On Tuesday, Nov. 5, How On Earth brings you one short report and two features:

Feature 1 – Salt Lake City’s Drier Future (start time 4:25): Guests Laura Briefer and Tim Bardsley talk with How On Earth’s Jim Pullen about how science is helping water management planners in Salt Lake City prepare for an uncertain—and drier—future.  Briefer is the water resource manager for Salt Lake City’s Department of Public Utilities and Bardsley is a hydrologist working with Salt Lake City via University of Colorado’s Western Water Assessment.

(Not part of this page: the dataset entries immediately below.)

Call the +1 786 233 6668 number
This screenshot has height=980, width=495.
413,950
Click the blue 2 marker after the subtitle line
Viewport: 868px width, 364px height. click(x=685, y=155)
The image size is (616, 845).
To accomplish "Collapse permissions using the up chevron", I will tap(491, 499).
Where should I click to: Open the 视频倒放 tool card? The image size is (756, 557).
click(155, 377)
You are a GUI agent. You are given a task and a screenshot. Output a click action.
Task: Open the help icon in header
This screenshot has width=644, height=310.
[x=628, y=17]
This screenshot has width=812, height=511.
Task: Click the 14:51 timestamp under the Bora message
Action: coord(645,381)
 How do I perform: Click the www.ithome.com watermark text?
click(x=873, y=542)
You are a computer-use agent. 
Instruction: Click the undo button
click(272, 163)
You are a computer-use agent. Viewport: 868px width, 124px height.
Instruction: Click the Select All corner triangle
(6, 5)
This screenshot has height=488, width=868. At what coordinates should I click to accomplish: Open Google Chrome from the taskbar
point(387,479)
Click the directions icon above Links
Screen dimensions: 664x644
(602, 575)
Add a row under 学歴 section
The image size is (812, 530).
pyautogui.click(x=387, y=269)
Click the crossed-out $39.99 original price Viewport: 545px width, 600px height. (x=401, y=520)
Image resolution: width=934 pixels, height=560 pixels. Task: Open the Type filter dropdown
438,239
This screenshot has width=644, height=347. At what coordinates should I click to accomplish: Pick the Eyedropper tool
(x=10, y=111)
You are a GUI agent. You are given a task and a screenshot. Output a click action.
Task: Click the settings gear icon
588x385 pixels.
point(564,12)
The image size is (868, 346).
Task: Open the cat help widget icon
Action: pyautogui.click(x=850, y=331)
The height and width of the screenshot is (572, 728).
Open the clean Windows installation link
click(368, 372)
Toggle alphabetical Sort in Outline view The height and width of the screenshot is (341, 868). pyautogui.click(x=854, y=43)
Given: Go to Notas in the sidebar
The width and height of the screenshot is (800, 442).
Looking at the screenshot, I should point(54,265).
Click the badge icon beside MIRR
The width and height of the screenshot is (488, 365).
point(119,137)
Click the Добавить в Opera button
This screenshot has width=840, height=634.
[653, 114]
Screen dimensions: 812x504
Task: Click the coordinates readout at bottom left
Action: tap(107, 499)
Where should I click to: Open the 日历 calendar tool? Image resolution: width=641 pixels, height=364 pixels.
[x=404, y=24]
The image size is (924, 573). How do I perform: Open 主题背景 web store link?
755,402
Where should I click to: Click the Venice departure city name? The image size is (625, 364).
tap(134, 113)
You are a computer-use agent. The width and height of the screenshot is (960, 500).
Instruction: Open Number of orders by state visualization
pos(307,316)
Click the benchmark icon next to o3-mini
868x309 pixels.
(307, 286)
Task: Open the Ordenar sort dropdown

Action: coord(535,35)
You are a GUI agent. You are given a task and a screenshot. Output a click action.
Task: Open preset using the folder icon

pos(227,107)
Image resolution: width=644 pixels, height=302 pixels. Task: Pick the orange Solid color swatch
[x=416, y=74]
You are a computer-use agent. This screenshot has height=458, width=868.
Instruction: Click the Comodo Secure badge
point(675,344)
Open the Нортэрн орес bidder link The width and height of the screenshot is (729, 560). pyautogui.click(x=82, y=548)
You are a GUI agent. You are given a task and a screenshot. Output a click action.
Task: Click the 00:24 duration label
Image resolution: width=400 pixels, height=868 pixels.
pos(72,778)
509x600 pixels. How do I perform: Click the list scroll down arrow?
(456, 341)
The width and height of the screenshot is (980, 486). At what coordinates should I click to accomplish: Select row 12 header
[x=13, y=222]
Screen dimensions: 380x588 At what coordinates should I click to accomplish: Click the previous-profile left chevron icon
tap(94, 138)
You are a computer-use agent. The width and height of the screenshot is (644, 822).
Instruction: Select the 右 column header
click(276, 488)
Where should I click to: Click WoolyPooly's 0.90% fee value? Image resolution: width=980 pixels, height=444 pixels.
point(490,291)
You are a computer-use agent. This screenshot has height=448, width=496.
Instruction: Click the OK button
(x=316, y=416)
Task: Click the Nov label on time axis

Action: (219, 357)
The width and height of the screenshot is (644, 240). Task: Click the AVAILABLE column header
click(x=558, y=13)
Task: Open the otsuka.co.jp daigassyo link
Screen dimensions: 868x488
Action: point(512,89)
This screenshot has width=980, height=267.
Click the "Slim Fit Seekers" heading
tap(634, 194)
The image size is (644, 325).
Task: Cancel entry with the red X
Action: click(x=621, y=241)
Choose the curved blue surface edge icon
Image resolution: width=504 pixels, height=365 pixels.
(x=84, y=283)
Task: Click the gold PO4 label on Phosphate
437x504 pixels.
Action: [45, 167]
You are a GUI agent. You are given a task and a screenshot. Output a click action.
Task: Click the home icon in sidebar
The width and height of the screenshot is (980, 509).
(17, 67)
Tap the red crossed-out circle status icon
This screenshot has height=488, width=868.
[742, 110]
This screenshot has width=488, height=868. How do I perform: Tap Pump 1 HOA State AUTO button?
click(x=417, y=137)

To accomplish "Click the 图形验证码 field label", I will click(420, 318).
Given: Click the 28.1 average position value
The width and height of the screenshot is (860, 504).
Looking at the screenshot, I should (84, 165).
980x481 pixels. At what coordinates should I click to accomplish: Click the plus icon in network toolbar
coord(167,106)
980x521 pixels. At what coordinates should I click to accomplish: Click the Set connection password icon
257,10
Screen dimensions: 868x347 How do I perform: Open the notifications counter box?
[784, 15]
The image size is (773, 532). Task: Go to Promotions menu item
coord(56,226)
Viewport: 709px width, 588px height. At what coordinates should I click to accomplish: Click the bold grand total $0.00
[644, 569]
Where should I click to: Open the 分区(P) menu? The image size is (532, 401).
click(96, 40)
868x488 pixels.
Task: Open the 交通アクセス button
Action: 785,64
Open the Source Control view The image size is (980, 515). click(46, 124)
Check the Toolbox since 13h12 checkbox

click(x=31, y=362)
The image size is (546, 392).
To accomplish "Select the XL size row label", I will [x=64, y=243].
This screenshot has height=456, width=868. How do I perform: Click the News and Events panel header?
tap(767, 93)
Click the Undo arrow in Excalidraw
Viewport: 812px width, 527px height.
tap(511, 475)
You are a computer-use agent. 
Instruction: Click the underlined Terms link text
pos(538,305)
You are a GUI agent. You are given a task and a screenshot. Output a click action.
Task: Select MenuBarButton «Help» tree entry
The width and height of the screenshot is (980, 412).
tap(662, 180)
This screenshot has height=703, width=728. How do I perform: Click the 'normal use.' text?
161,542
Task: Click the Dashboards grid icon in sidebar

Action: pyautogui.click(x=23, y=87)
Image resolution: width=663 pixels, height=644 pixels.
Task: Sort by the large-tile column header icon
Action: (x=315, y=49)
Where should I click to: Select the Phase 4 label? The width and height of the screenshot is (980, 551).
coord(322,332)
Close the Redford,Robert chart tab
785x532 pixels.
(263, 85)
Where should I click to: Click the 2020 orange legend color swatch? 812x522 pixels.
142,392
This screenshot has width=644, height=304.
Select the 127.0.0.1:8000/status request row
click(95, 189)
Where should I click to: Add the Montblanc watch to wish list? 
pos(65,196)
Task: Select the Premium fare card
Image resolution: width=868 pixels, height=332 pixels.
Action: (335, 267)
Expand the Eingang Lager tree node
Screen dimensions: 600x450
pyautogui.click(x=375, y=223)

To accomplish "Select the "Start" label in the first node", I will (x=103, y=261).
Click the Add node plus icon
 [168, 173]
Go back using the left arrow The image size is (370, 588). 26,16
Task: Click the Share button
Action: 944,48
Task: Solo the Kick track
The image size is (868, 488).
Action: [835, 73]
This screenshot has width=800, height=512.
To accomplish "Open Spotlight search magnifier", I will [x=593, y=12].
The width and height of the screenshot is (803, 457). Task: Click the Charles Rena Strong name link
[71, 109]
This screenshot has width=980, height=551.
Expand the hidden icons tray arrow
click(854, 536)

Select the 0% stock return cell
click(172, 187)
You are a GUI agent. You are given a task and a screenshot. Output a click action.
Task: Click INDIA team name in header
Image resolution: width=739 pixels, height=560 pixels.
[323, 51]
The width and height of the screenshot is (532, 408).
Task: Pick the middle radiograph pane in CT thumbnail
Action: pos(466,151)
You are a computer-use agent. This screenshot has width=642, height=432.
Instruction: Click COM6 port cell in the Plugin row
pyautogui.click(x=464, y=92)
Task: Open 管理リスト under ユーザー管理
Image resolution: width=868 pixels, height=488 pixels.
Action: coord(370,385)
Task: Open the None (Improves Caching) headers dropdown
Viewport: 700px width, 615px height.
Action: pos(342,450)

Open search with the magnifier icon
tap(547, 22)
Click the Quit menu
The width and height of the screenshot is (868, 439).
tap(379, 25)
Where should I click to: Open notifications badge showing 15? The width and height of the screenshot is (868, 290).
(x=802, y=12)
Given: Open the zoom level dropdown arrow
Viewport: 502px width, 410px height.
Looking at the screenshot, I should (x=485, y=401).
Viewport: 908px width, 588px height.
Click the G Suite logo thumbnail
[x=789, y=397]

bark beetleFeature 2 – Spruce Beetle Outbreak (start time 15:12): We continue with the climate theme, but bring it away from the cities and into the forests.  Picture this: Up high, in the mountains of Colorado, a small beetle, about the size of a grain of rice, works its way into the bark of a spruce tree, where it burrows in to find some tasty morsels—the tree’s reproductive tissues.  Here it will feast, and, under the right conditions, kill the tree.  This is not the more familiar mountain pine beetle, but a spruce beetle.  Same idea, different tree.  And the scale of a current spruce beetle outbreak in our state is being referred to by CU researchers as “massive.”  University of Colorado ecologist Sarah Hart tells How On Earth’s Beth Bartel more about Colorado’s spruce beetle outbreak and the drought that’s causing it.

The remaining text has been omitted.